Overnight train to Kolkota
Our first overnight train experience was actually decent. We had booked 2nd class (AC/2) tickets for all our overnight journeys and were pleased to see they came with sheets, blankets, a face towel, and a top and bottom bunk bed. We had to be very organized, booking our tickets two months in advance when they opened online. The first ticket from New Jailapuri to Kolkota we were about a day late in making the reservation, so ended up with a train that got in at the ungodly hour of 4:45am. As we had been getting up pretty early this trip anyway, we weren’t too concerned, and our train was about half an hour late. We were appreciative.
Exploring the city

After storing our bags in the cloak room and getting some very sweet chai from the station, we headed out on a walk around town. The good news is the city wasn’t that busy, making navigating the streets and traffic pretty easy. The bad news is the city wasn’t that busy because no one was up and about. In other words, nothing was open. This included for breakfast. We did some research and found a cafe that was open at 8am but when we walked in we were informed it didn’t open til 9:30am. A late start city indeed! We finally found a whole-foods type store that had mediocre breakfast and great coffee where we loitered until the Victoria Museum/Memorial opened at 10am.
After a couple of hours of history on the city and the English colonization and subsequent local rebellions, we grabbed a taxi back to the train station and headed to our airbnb for check in, just south of central Kolkota. With the city now up, we experienced the intense traffic, stuck in gridlock and incessant honking.
Our airbnb was fortunately in a great location, quiet but with lots of amenities and we had two big bedrooms upstairs in a lovely old home. It came with a lovely caretaker who served us tea twice a day and even helped us with our laundry. It was perfect and exactly what we needed after a long overnight train ride.
Post office adventures

Even more importantly, Kolkata was warm! Actually nice and hot during the day and perfect temperature at night- just enough to need a light long sleeve. We were finally warming up! It was also a good test to know what to send home in terms of our hiking gear. After Marieke and I’s last post office experience 11 years ago, we knew it was going to be an adventure. We headed to one nearby post office and were told we needed to obtain our own boxes, with no indication of where we could get those. We found a few packaging places far away but a reddit search indicated we should go to our local supermarket and ask for leftover boxes. That was a success! A lovely kid at the market helped us put them together, sold us a roll of tape and we headed back to another post office.
When we arrived the tape wallas/hustlers tried to convince us that our clear tape we were packing with wouldn’t be accepted and that we needed their special brown tape, but the customer service agent let us know we were fine. With many instructions and about an hour later, we were all packaged up, with hiking boots, sleeping bags and rain jackets sent to Canada. We paid, received a tracking slip, and proceeded with our day, checking out the famous South Street Cemetery. Inside the atmospheric cemetery, Jon’s phone started ringing. As it was his Indian number that hadn’t been given to anyone yet, we all looked at each other. Was it someone calling from the grave? An old British officer?
No, it was just the post office, our efficient customer service agent who had apparently been too efficient, and given us too much change. Marieke understood the mistake and said we would be back before closing at 6pm. We continued on our day, walking across the city to the national library, apparently the country’s largest. Whether it was because we arrived near sunset or were foreigners, it certainly didn’t feel like the largest library from the area we were allowed to access. But the grounds were really lovely. It was also very strict on the silence rule, so with our phone switched off, we missed another call from the post office, who was worried we were not going to make it on time.
We grabbed a cab that said we would make it there before 5:30pm, but of course the traffic was horrendous. We eventually got out, dodging cars to cross the busy street and arrived at 5:50pm, greeted to a look of relief by the agent. We paid up, shook hands with him and grabbed dinner. Our last day we decided to skip the traffic and headed to the metro. It was clean, quick, easy to use, cheap and air conditioned. Unsurprisingly, it was packed. Definitely the way to go though.

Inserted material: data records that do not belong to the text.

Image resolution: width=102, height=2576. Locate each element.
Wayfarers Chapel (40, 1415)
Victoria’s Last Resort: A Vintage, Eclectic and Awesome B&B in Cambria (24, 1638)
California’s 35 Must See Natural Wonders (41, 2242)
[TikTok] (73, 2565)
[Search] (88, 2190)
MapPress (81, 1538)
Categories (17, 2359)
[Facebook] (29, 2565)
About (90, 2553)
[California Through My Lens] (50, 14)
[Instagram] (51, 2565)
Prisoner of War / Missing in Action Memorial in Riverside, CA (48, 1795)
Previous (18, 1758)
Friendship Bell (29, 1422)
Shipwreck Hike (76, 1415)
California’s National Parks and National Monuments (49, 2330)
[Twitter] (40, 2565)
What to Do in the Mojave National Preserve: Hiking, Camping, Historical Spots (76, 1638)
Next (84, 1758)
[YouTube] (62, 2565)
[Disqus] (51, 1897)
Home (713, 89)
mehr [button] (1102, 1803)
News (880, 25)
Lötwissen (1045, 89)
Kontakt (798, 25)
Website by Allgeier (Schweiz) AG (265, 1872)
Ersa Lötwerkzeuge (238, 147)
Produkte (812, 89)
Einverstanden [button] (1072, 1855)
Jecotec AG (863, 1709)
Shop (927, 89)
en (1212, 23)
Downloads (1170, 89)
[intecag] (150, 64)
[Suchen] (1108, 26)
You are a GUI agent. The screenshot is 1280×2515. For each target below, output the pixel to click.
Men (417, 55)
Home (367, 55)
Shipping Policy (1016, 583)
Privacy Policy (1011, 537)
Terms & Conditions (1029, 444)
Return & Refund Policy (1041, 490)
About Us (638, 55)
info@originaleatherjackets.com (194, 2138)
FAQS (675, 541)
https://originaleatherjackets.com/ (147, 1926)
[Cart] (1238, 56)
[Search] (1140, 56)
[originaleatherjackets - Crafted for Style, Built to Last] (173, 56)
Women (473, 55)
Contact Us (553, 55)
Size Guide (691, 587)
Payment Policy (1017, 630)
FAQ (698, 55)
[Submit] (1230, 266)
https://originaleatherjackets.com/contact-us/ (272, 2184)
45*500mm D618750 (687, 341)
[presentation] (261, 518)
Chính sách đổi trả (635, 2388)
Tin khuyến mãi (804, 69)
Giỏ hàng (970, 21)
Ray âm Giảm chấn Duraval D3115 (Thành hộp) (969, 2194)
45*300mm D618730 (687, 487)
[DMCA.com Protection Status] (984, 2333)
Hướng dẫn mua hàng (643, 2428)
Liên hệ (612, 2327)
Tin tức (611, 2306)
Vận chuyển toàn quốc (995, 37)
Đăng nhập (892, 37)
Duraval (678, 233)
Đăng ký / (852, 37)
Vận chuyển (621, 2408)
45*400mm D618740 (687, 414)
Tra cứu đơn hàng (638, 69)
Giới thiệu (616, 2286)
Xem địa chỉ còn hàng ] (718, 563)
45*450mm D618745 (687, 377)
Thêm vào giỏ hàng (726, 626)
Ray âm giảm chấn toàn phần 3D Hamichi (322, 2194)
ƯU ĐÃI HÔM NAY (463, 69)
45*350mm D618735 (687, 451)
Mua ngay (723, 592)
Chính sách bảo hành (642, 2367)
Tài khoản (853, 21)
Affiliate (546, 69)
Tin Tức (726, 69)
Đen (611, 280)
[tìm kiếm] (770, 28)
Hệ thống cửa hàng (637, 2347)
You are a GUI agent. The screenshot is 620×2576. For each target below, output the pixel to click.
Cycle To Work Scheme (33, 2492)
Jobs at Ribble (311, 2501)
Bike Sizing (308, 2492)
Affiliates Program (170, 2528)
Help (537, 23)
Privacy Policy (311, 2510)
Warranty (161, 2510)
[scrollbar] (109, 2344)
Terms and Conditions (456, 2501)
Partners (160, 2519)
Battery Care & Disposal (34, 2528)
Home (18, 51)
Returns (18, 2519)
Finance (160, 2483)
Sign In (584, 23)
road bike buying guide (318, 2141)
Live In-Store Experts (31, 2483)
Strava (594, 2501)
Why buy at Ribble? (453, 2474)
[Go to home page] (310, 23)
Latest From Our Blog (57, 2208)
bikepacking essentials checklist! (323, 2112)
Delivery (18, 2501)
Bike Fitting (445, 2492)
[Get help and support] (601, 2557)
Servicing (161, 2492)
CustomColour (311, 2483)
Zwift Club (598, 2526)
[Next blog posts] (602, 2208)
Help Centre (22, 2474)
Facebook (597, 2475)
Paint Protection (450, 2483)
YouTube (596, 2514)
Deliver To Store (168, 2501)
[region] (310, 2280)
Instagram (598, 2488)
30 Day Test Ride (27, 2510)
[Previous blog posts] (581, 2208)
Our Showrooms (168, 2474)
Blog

We walked around the old part of the city, dodging cows in narrow alleys and checking out old colonial buildings, including the marble palace, a 19th century former mansion with opulent gardens and artwork. We made our way to the Indian museum, the largest in the country, before heading back for dinner. Despite the traffic, overall, we enjoyed the city.
Our last day we checked out at 11am and headed to the train station, leaving our bags at the cloak room and heading to Chandanagar, a former French colonial town up the Hooghly river before our 8:30pm overnight train to Varanasi.